[Extracted data entries]

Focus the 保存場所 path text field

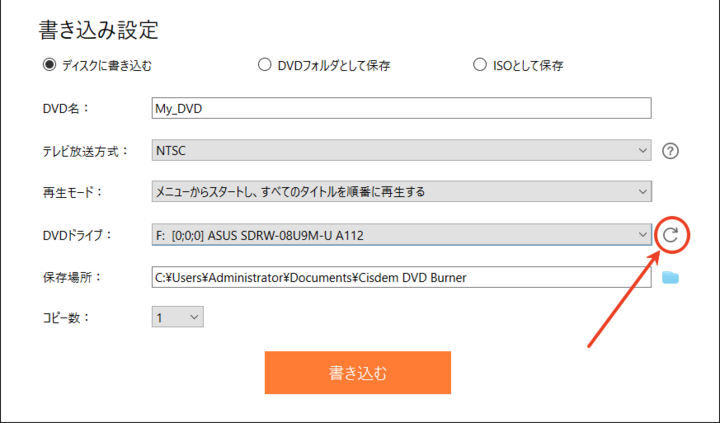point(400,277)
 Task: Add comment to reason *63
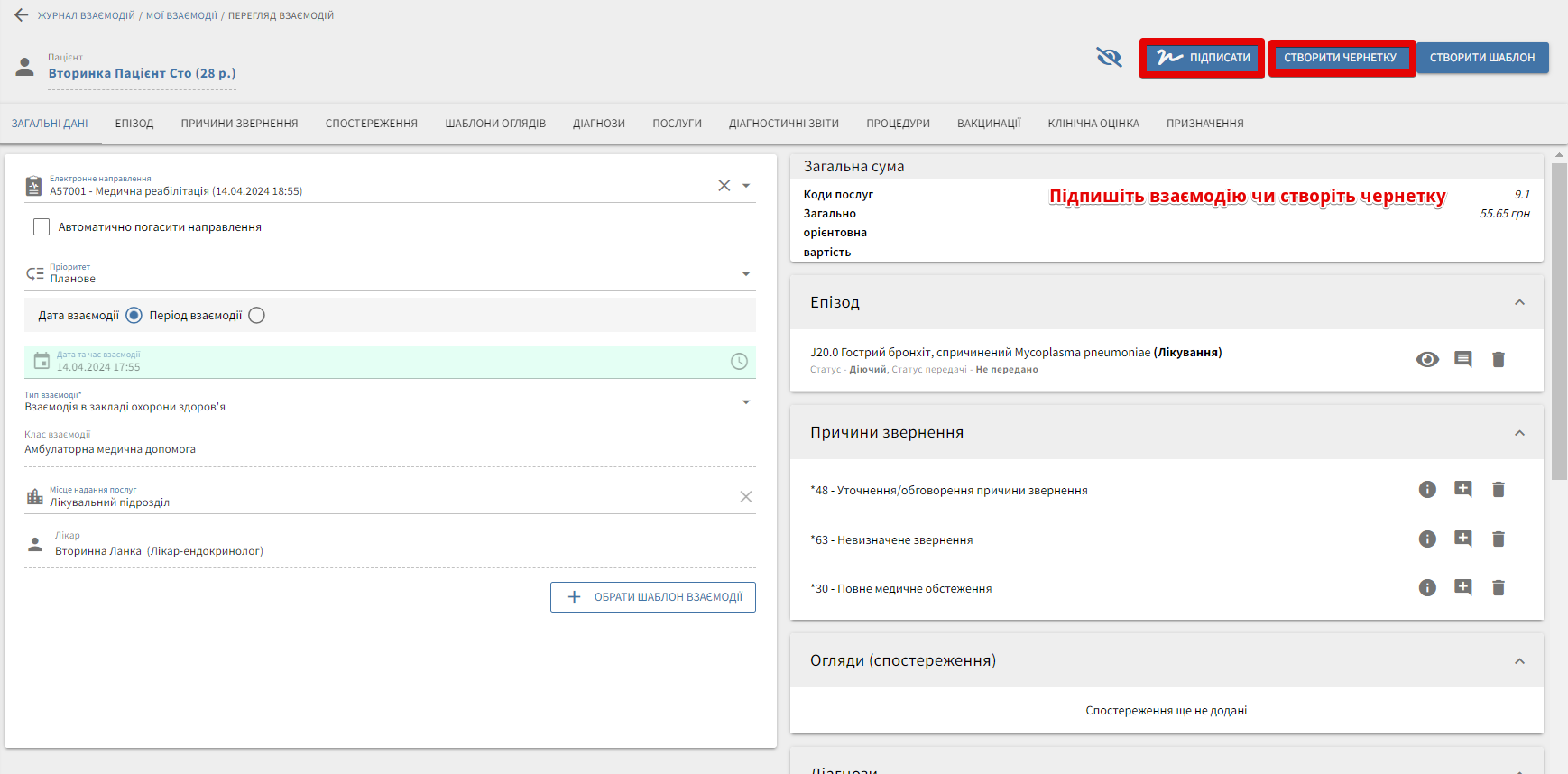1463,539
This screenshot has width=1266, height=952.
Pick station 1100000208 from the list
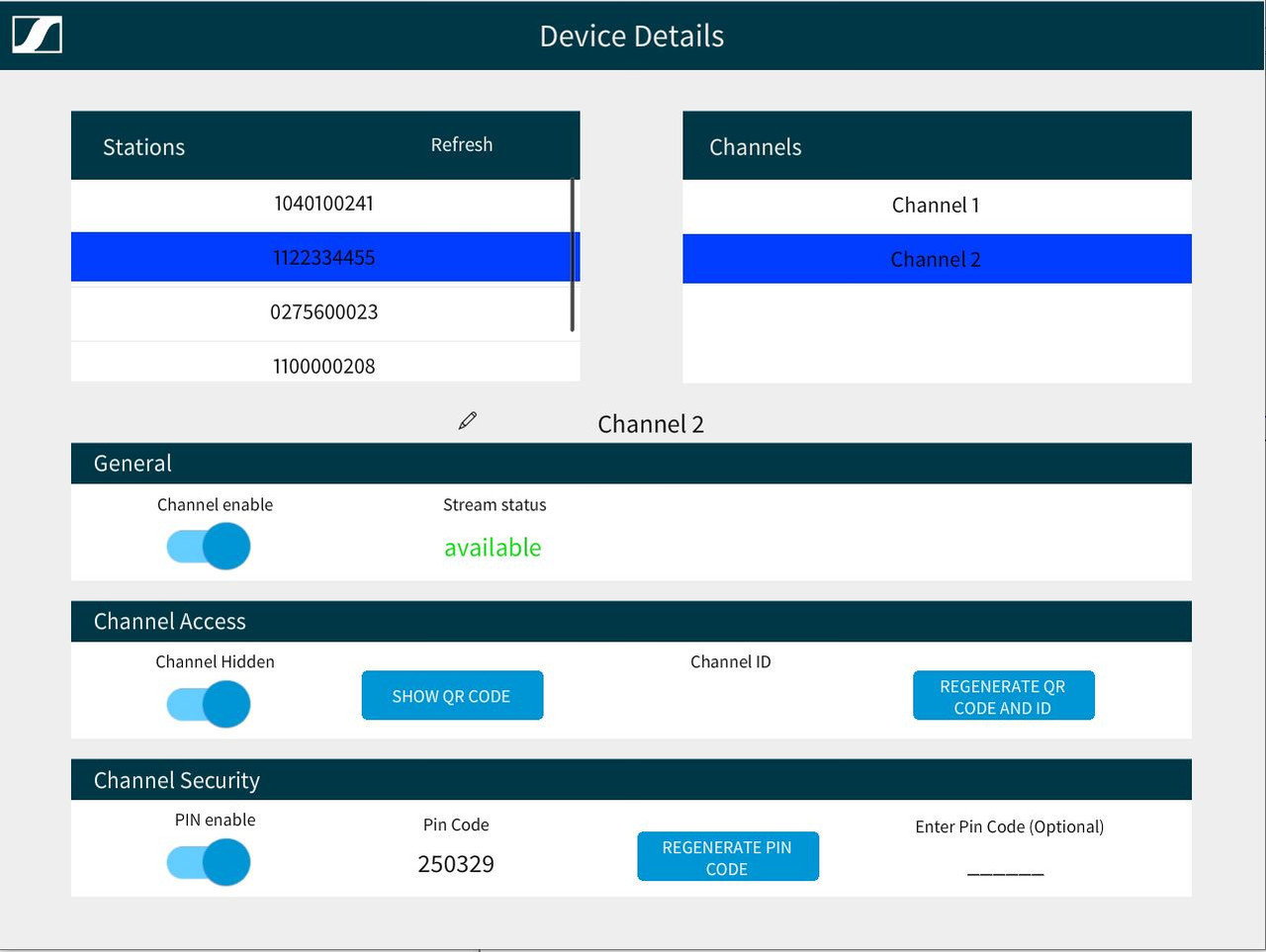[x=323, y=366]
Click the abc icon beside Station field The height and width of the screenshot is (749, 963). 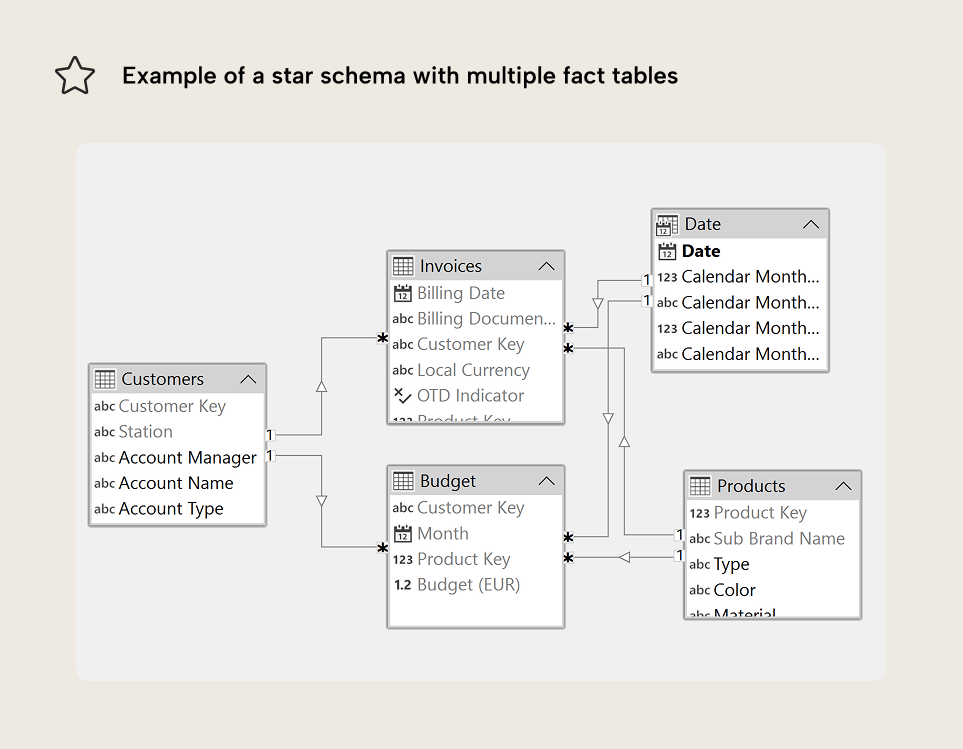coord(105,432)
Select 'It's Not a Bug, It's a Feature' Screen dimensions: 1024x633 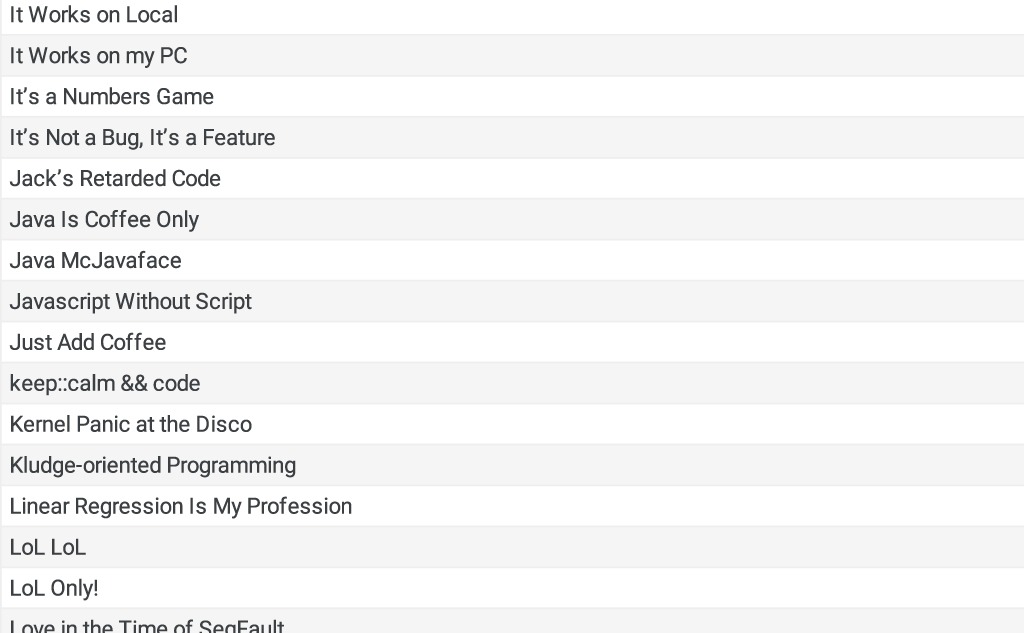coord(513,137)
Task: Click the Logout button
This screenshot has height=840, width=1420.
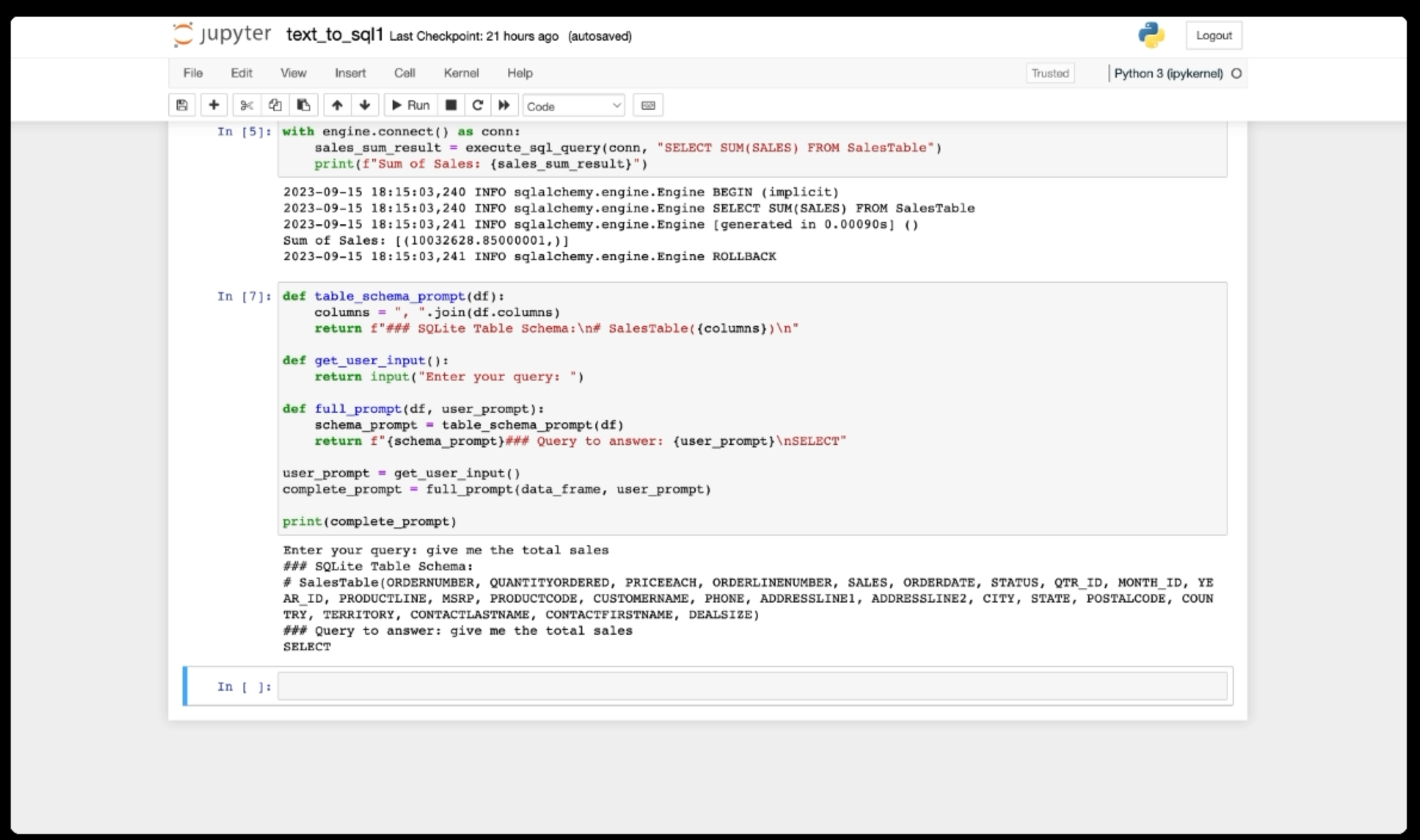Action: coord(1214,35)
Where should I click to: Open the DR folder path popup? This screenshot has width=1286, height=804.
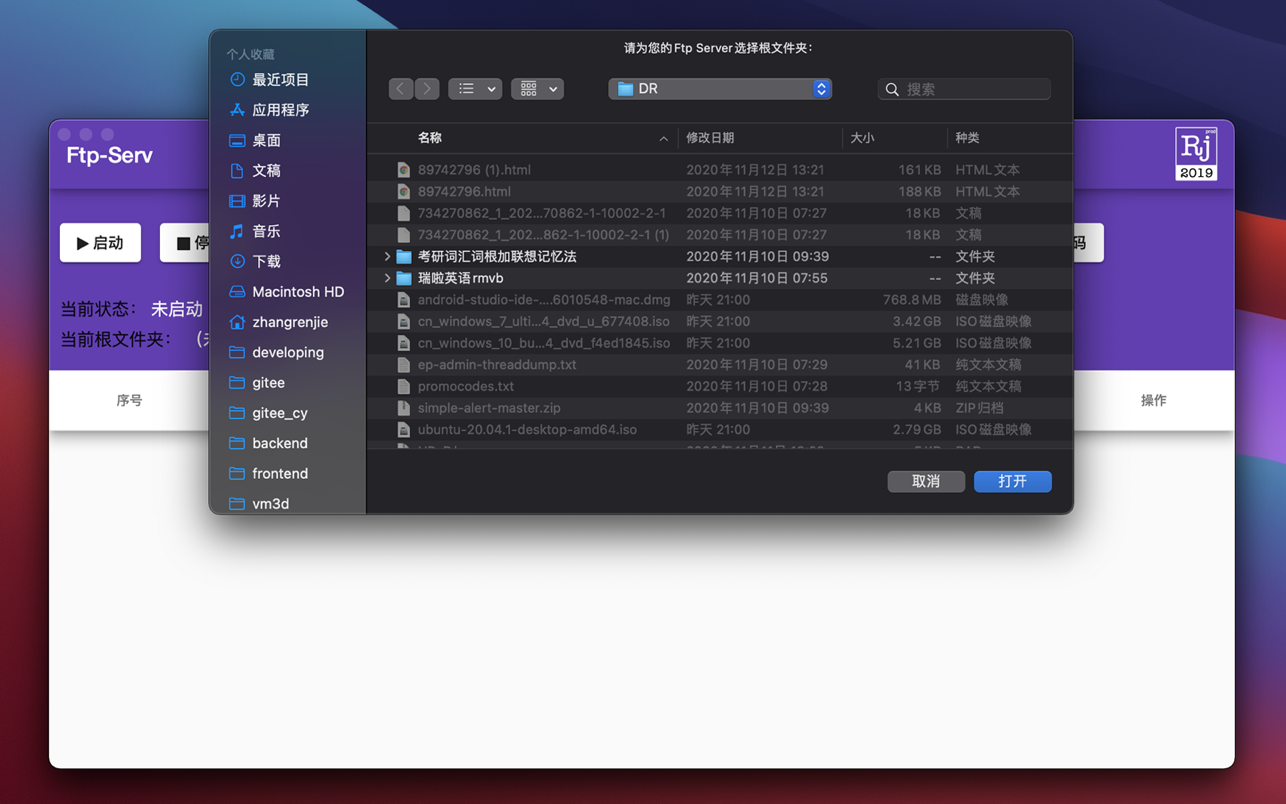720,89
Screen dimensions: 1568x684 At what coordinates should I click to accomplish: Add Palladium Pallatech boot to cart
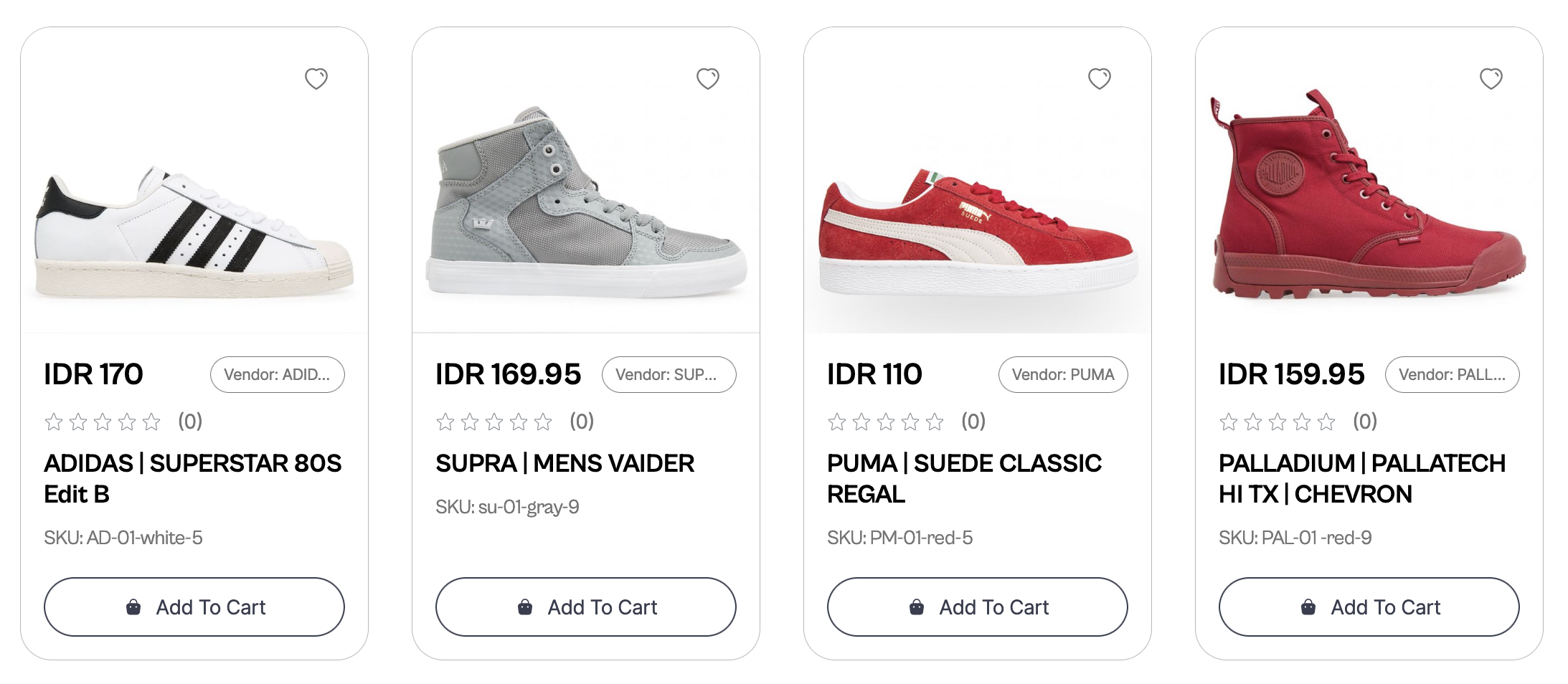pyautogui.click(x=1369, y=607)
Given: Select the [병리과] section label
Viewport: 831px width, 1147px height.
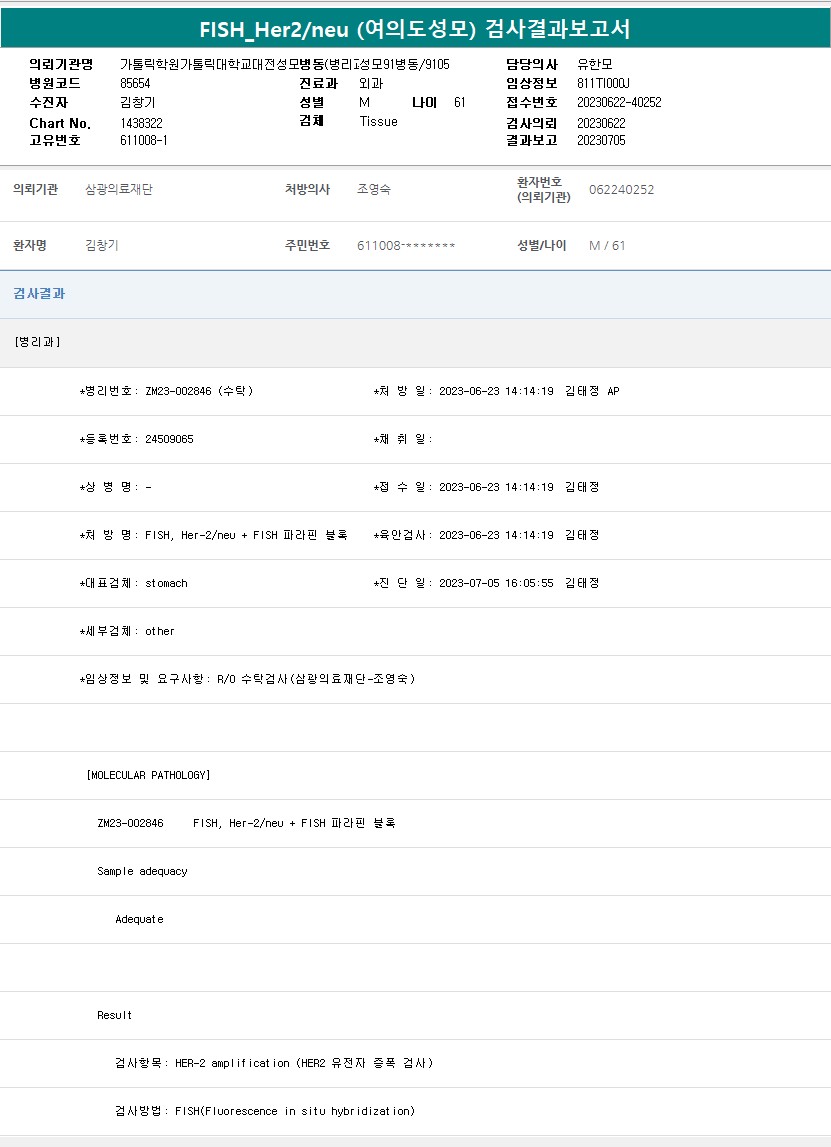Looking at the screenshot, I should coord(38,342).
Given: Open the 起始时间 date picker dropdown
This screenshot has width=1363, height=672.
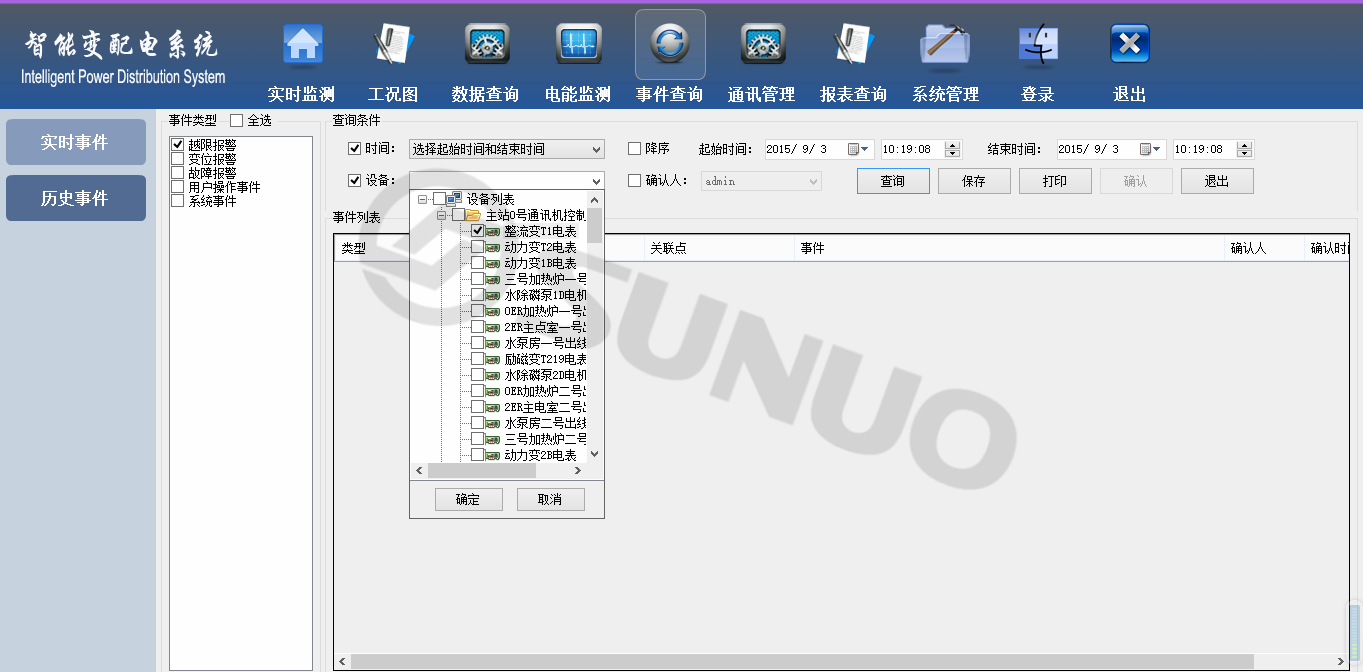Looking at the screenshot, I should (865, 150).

:: Aim of the task ::
Copy out the lines of the records, unchanged, starting at the line with "Given: Select the [병리과] section label" and ending with the last line of the records. Leave the pictures out of your answer.

:: Task solution ::
Given: Select the [병리과] section label
Viewport: 831px width, 1147px height.
Looking at the screenshot, I should coord(38,342).
Given: Open the 起始时间 date picker dropdown
This screenshot has width=1363, height=672.
Looking at the screenshot, I should (865, 150).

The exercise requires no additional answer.